Sufentanil, a commonly used opioid analgesic, could mimic ischemia postconditioning to attenuate ischemia reperfusion injury, but this effect might be hindered in diabetic animals by inhibition of glycogen synthase kinase-3β phosphorylation. Also, diabetes can abrogate the cardioprotection of sevoflurane (an inhaled anesthetic) against ischemia reperfusion injury, and short-term insulin treatment does not restore protection by sevoflurane postconditioning. We hypothesized that long-term insulin treatment might restore the cardioprotective effect of sufentanil postconditioning in diabetic rats via phosphorylation of glycogen synthase kinase-3β. Streptozotocin (55 mg/kg)-induced diabetic rats received insulin (Novolin N, 6-8 u/d) for two days or two weeks, then were exposed to 30-min ischemia and 120-min reperfusion.

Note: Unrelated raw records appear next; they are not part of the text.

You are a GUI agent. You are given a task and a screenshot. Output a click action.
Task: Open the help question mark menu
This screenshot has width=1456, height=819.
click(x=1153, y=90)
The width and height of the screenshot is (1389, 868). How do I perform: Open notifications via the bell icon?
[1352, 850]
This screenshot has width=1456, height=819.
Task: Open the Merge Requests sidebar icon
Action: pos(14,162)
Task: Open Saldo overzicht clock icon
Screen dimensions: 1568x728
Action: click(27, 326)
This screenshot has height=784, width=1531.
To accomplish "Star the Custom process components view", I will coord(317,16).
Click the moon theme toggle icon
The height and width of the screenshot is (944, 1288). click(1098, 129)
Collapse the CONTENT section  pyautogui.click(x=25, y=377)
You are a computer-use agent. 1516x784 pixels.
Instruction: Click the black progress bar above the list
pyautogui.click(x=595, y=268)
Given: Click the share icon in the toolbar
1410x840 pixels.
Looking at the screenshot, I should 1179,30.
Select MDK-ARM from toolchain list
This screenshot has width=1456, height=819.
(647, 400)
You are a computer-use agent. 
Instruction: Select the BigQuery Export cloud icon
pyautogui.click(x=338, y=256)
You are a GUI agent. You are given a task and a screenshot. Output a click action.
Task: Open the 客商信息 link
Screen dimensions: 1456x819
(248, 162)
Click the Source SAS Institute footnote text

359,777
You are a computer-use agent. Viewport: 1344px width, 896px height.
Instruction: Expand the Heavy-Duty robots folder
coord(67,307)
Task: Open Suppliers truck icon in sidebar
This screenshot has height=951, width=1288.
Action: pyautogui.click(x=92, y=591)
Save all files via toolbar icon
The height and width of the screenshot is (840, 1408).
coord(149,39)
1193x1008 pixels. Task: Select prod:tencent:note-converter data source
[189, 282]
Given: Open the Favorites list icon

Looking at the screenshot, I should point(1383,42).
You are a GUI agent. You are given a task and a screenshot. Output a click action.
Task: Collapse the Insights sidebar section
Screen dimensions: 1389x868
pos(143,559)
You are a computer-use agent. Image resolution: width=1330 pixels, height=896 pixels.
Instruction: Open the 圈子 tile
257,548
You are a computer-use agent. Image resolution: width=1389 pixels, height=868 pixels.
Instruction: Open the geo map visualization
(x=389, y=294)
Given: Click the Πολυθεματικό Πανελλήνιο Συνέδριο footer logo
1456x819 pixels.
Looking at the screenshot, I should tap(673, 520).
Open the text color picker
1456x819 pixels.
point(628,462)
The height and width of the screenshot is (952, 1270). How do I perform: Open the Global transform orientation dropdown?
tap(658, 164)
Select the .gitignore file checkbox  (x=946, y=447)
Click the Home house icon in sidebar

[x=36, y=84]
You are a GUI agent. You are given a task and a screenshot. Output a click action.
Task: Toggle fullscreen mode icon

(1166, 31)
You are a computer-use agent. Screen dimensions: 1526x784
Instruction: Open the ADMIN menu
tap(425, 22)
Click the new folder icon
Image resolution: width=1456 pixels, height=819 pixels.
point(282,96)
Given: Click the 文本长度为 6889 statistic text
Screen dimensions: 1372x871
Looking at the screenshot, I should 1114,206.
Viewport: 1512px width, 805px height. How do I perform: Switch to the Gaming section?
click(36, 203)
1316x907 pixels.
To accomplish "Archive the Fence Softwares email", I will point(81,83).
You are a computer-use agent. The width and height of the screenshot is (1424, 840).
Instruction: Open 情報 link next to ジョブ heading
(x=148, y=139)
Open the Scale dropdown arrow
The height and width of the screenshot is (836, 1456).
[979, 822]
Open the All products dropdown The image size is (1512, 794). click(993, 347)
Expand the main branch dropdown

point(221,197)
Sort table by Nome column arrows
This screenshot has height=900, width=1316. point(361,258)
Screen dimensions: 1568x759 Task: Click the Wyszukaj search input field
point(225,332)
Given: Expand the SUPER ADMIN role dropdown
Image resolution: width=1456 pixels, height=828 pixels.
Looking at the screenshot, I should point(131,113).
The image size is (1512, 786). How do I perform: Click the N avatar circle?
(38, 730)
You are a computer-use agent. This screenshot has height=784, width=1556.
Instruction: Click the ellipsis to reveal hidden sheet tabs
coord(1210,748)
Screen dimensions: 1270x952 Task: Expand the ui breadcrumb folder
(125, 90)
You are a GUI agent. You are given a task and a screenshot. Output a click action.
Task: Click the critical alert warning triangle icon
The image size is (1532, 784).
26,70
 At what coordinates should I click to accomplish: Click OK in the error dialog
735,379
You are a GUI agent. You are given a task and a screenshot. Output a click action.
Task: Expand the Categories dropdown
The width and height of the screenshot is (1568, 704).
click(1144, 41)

Sufentanil postconditioning was performed 5 min before the onset of reperfusion. Controls included non-diabetic rats, sham surgery for ischemia/reperfusion, and sufentanil vehicle. Infarct size, cardiac troponin I, and phosphorylated glycogen synthase kinase-3β were examined. Sufentanil postconditioning reduced infarct size by 46% in non-diabetic rats (P < 0.001), but diabetes prevented this protective effect. Two-day insulin treatment was not effective, but two-week treatment reduced infarct size by 45% (P < 0.001), reduced cardiac troponin I by 33% (P < 0.001), and increased phosphorylated glycogen synthase kinase-3β levels (P < 0.001) in the diabetic sufentanil postconditioning group. In conclusion, sufentanil-induced cardioprotection was restored by long-term insulin treatment. The underlying mechanism may be increased phosphorylation of glycogen synthase kinase-3β.